By Surojit Gupta and John Mair

MUMBAI, Oct 27 (Reuters) - India's central bank laid the groundwork on Tuesday for a rise in interest rates by tightening credit to the commercial property sector, lifting its inflation forecast and warning of the threat of asset price bubbles.

As expected, the Reserve Bank of India (RBI) left key interest rates on hold but surprised markets by removing emergency liquidity support measures that were implemented to protect Asia's third-largest economy from the global downturn.

Stocks <.BSESN> extended losses to 2.5 percent after the quarterly policy review and property shares <.BSEREAL> fell 7.3 percent as the RBI raised bank provisioning requirements for commercial real estate loans.

"This could be one way for them to signal rate hikes are imminent. It is tightening of course," said Ramya Suryanarayanan, economist at DBS in Singapore.

Despite the tightening, government bond yields fell after the central bank raised the amount of deposits banks are required to keep in government securities, soothing worries about the market's ability to digest this year's record borrowing.

The central bank, which has been under pressure from government officials to maintain its loose monetary policy, kept its growth forecast for the fiscal year ending in March 2010 at 6 percent with an upward bias.

India's economic growth slowed to 6.7 percent in the year through March after three years of growth at 9 percent or more.

However, the central bank raised its fiscal year-end projection of wholesale price inflation to 6.5 percent from 5 percent, with an upward bias, reinforcing market expectations that the central bank will start raising rates early next year. Some economists see inflation hitting about 8 percent by March, much above the central bank's comfort zone seen at about 5 percent.

"It may be appropriate to sequence the exit in a calibrated way so that while the recovery process is not hampered, inflation expectations remain anchored," the central bank said in its quarterly review.

"The 'exit' process can begin with closure of some special liquidity support measures," said the bank.

It also said there was a "critical need" for the government to borrow less and help sustain moderate interest rate levels.

So far, Australia is the only Group of 20 economy to raise rates amid signs of an easing in the global crisis, but India and South Korea are expected to follow its lead in months ahead.

All three share concern that keeping monetary reins loose for too long could fuel speculative bubbles in financial and property markets.

Indian stocks have risen about 74 percent since the start of the year and the central bank noted that property prices have risen "significantly" in major cities.

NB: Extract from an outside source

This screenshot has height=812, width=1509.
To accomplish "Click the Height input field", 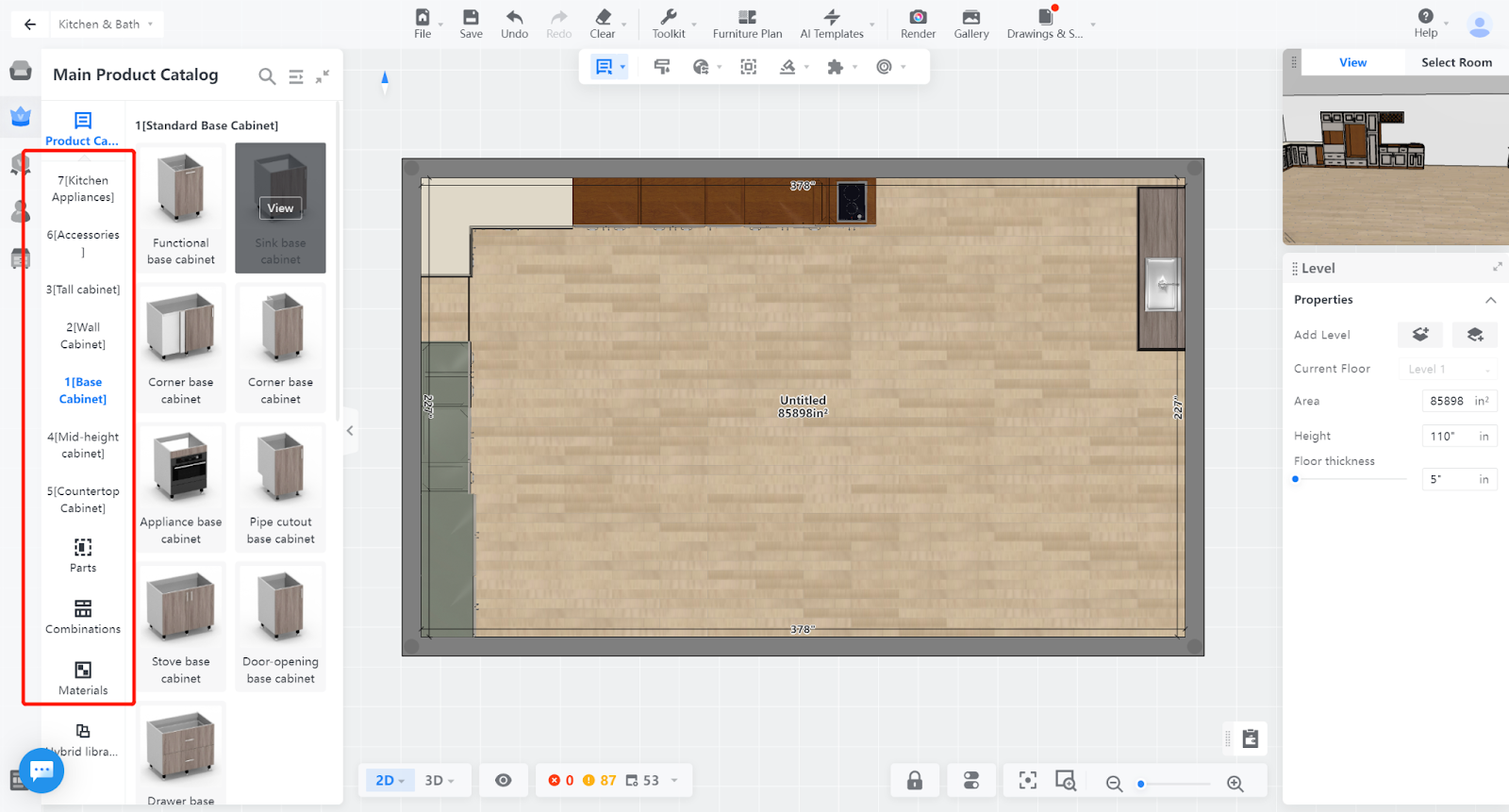I will click(1447, 436).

"They are saying, even though signs of recovery are incipient, the equity and commodity markets are running ahead of fundamentals," said Murthy Nagarajan, head of fixed income at Mirae Asset Management.

TIGHTENING LIQUIDITY

Effective immediately, the RBI ended a special repurchase facility for banks and another for the funding needs of non-bank financial companies, mutual funds and housing finance companies.

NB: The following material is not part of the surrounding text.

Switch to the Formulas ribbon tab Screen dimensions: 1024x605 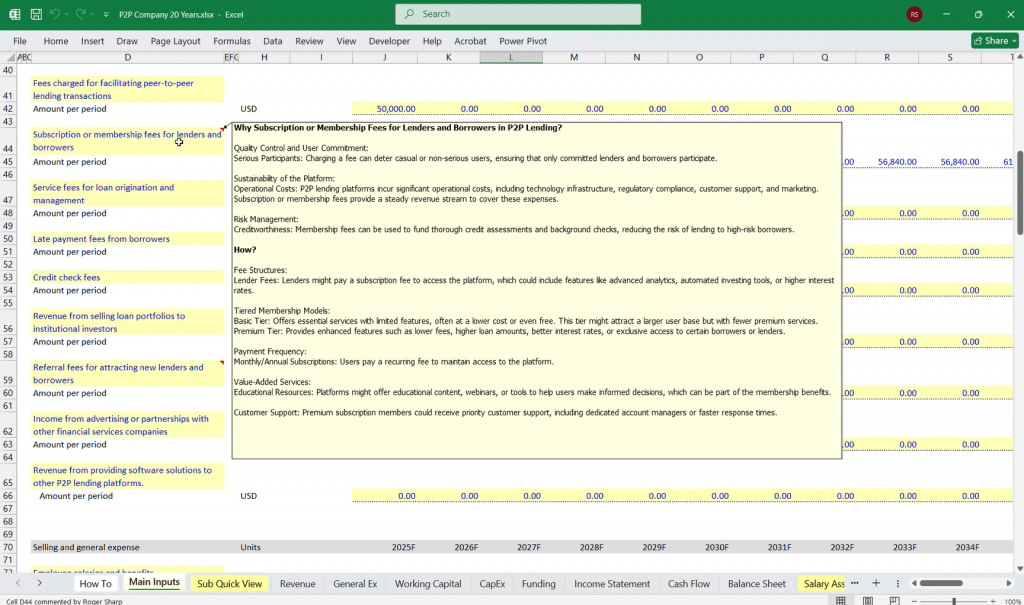pyautogui.click(x=232, y=41)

It also ended a foreign exchange swap facility for banks, and cut an export credit refinance facility to a pre-crisis level of 15 percent from 50 percent with immediate effect.

The central bank also raised the statutory liquidity ratio (SLR) of commercial banks to 25 percent from 24 percent effective Nov. 7, and said the collateralised borrowing and lending obligation liabilities of banks would be subject to cash reserve ratio requirements from Nov. 21.

Analysts said raising the liquidity ratio would make it easier for the government to borrow and the bond market welcomed the move with the benchmark 10-year government bond yield falling 21 basis points.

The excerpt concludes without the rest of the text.